A Japanese burrowing cricket, Velarifictorus micado, emerges from the plantain leaves long enough to allow your narrator a photo. The big field cricket-sized animals typically remain well hidden in mulch, cracks in the soil, or other nooks and crevices.
About three years ago, I began to hear an unfamiliar cricket here and there around my hometown of Columbus, Ohio. It didn't take too much sleuthing to determine that the singer was a nonnative Orthopteran - the Japanese burrowing cricket. Their deep rich (for a cricket) series of chirps are distinctive, and always given from the ground. This cricket is strictly terrestrial.
In the three or so years since first identifying this species, they've gone fairly haywire. I now hear Japanese burrowing crickets nearly everywhere I go, including places where I know they weren't present just a year or so ago. I think I heard my first one at the office complex where I work last year; now they are everywhere and I might hear a half-dozen or more on a short jaunt between buildings.

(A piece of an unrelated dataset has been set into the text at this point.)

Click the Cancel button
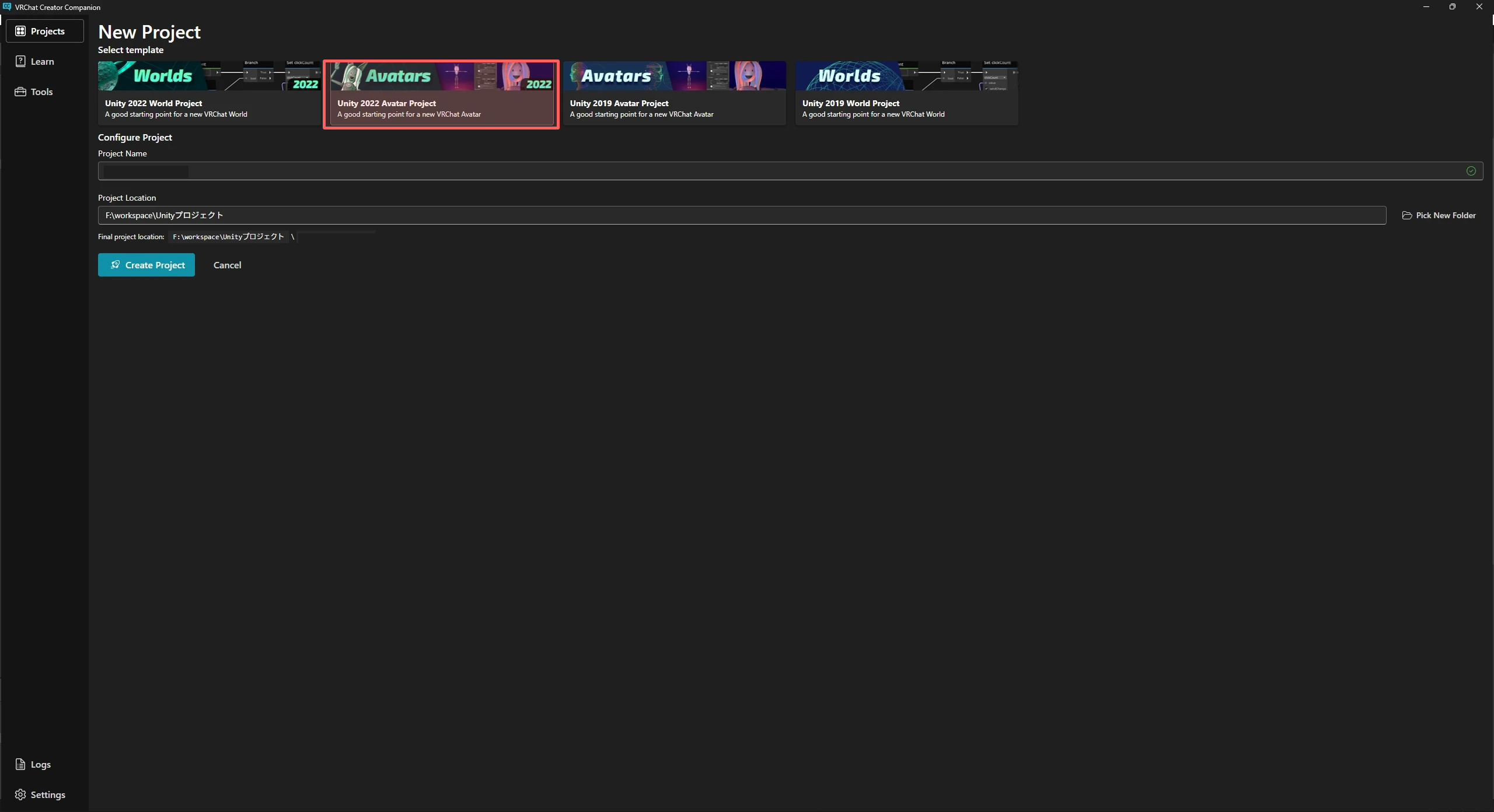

Japanese burrowing crickets frequent highly landscaped situations such as mulch beds, mulched trails, areas where ornamental trees have been planted, etc. As long as they stay in such places, they'll probably pose no threat to our native animals, Orthopteran or otherwise. This species is clearly hitchhiking in mulch and soil that is attached to landscape trees and other ornamental plants. It is amazing how rapidly they have been able to colonize new areas; a testament to all of the (bad) landscaping that people do.